Dans cette oeuvre aux airs de Festen, Cédric crie haut et fort qu'il n'a jamais été considéré comme l'égal de sa sœur et de son frère, qu'il a été victime du désamour, d'une maltraitance psychique et physique, mais aussi un souffre-douleur qui a subi la peur. Peur de la sœur qui n'ose approcher et prendre la main de ce frère différent. Peur de la belle-sœur par rapport au comportement étrange de cet être exprimé vis-à-vis d'elle et de son propre fils. Peur du beau-frère qui ne sait comment réagir dans cet espace où règne la folie, celle d'un homme, parce qu'on l'a lui a transmise - chacun étant consciemment ou inconsciemment le produit d'une socialisation familiale - mais aussi celle de tous les membres. Cédric, celui que l'on fait taire par la répression (l'aîné se dépêchant de le bâillonner et de l'attacher lorsqu'il arrive) à défaut de lui imposer le silence par la persuasion. Trop, c'est trop. A force de se sentir Un de trop, Cédric revendique le droit à la parole, revendique le droit à la liberté d'expression et de circulation, à la liberté dont il rêve à travers les montagnes de l'Autriche sous le regard rassurant d'un père qui n'ose faire face à sa femme et à sa fille aux propos d'une violence inouïe envers cet enfant différent qui ne peut y répondre que par de violents propos. A la sœur anxieuse à l'idée d'avoir son premier enfant, il répond par la possibilité de l'avortement. A son frère désireux d'avoir une vie sociale et affective que sa propre famille lui a refusée, dont elle lui a dénié le droit, elle répond que nul n'a envie de s'engager dans une relation amicale avec lui, le "fou", ce fils dont la mère nie lui avoir avoué qu'elle n'en désirait pas.
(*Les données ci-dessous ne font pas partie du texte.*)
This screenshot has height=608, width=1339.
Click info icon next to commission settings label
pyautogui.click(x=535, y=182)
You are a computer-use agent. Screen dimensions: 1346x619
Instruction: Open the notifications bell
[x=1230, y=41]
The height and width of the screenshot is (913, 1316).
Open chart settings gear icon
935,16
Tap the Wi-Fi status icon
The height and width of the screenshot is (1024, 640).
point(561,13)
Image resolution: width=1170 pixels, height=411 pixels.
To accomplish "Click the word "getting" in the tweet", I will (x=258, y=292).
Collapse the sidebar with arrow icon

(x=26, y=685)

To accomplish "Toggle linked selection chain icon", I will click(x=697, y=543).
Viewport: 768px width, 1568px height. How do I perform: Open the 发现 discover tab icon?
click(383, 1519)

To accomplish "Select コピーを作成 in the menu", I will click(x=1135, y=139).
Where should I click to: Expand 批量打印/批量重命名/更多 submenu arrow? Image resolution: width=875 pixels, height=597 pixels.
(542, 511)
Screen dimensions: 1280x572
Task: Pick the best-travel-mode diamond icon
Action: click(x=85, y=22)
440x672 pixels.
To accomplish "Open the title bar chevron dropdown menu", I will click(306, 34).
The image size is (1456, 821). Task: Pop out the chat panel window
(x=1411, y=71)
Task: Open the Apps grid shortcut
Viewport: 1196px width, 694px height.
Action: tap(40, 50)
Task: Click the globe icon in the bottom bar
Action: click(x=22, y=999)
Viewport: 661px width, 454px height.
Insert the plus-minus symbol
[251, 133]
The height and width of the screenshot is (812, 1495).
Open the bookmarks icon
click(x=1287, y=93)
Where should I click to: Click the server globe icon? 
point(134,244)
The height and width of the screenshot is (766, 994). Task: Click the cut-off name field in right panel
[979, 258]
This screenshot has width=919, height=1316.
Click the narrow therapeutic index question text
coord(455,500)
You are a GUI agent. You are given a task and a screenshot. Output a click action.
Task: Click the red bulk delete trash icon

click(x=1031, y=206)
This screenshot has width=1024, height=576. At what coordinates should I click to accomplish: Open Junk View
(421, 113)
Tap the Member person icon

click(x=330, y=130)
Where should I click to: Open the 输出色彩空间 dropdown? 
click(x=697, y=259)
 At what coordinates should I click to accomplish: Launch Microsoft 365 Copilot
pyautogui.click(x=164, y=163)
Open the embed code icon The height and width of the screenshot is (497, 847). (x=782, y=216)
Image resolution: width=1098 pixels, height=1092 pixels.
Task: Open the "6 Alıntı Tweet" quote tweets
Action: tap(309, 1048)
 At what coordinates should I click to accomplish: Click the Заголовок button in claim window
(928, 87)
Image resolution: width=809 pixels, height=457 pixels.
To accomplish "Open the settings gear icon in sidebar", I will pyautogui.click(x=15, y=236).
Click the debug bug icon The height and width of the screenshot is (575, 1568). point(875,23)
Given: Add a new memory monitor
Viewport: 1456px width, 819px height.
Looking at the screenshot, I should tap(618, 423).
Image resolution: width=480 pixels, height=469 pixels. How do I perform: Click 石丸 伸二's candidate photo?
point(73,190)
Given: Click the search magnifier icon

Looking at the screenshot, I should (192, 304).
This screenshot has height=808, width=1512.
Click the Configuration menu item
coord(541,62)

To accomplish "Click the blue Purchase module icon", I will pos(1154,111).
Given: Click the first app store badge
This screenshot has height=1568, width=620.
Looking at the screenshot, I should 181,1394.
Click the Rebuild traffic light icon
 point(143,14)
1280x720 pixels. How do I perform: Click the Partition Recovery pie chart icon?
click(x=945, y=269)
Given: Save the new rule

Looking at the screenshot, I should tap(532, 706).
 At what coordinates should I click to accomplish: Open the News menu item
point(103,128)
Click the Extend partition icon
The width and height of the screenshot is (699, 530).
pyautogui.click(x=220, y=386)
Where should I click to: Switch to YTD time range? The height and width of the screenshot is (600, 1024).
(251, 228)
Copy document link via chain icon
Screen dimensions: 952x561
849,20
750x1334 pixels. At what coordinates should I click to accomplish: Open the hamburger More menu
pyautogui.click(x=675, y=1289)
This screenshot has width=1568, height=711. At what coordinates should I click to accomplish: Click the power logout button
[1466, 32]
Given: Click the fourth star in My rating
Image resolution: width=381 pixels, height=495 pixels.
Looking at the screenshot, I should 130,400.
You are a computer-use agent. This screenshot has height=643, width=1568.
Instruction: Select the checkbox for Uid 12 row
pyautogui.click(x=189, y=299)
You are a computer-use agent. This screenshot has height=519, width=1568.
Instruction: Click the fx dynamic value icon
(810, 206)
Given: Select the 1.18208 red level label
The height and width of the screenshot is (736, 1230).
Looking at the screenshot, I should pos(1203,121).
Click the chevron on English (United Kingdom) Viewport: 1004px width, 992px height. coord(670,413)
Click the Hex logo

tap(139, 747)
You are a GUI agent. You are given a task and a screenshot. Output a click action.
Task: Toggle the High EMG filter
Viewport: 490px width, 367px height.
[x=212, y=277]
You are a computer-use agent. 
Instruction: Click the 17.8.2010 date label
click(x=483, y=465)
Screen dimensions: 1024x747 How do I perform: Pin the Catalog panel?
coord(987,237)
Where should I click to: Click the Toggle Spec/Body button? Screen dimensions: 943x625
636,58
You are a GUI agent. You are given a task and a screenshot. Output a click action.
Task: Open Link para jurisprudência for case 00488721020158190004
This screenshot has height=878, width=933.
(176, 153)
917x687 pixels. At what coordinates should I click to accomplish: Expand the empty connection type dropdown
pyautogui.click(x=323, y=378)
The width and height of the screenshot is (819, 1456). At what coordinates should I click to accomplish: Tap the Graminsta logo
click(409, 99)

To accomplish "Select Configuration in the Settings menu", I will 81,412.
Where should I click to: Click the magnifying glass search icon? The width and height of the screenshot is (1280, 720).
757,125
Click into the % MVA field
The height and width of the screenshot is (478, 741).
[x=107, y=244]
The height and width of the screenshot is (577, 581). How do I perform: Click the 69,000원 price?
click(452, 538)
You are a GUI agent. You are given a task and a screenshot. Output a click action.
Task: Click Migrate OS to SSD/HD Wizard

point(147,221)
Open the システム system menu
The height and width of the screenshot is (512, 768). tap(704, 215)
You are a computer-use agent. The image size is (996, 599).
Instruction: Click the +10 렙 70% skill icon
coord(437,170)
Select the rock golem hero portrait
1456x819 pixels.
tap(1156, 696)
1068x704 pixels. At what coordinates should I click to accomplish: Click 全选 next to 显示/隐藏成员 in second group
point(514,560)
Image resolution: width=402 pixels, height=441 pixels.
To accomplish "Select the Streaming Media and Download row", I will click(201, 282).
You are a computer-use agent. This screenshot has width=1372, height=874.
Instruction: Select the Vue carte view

Il exige des excuses de la part de ce système concentrationnaire, dans lequel l'individu est symboliquement détruit: elles ne viendront que du père, aimant mais incapable de tenir tête à sa femme, sur les épaules de laquelle semble avoir échoué l'intégralité des responsabilités. Alors que les femmes se voient circonscrites à l'espace domestique (cuisine, ...), ce sont pourtant elles qui tiennent les rênes du pouvoir. Outre Cédric, les personnages forts sont exclusivement féminins, de la mère à laquelle est laissée libre cours quant à l'éducation de son fils à la sœur affublée d'un compagnon sympathique mais pleutre et gêné, en passant par la bru au mari absent et seulement apte à démontrer sa force physique lorsqu'il s'agit d'étouffer les appels à l'aide de son cadet.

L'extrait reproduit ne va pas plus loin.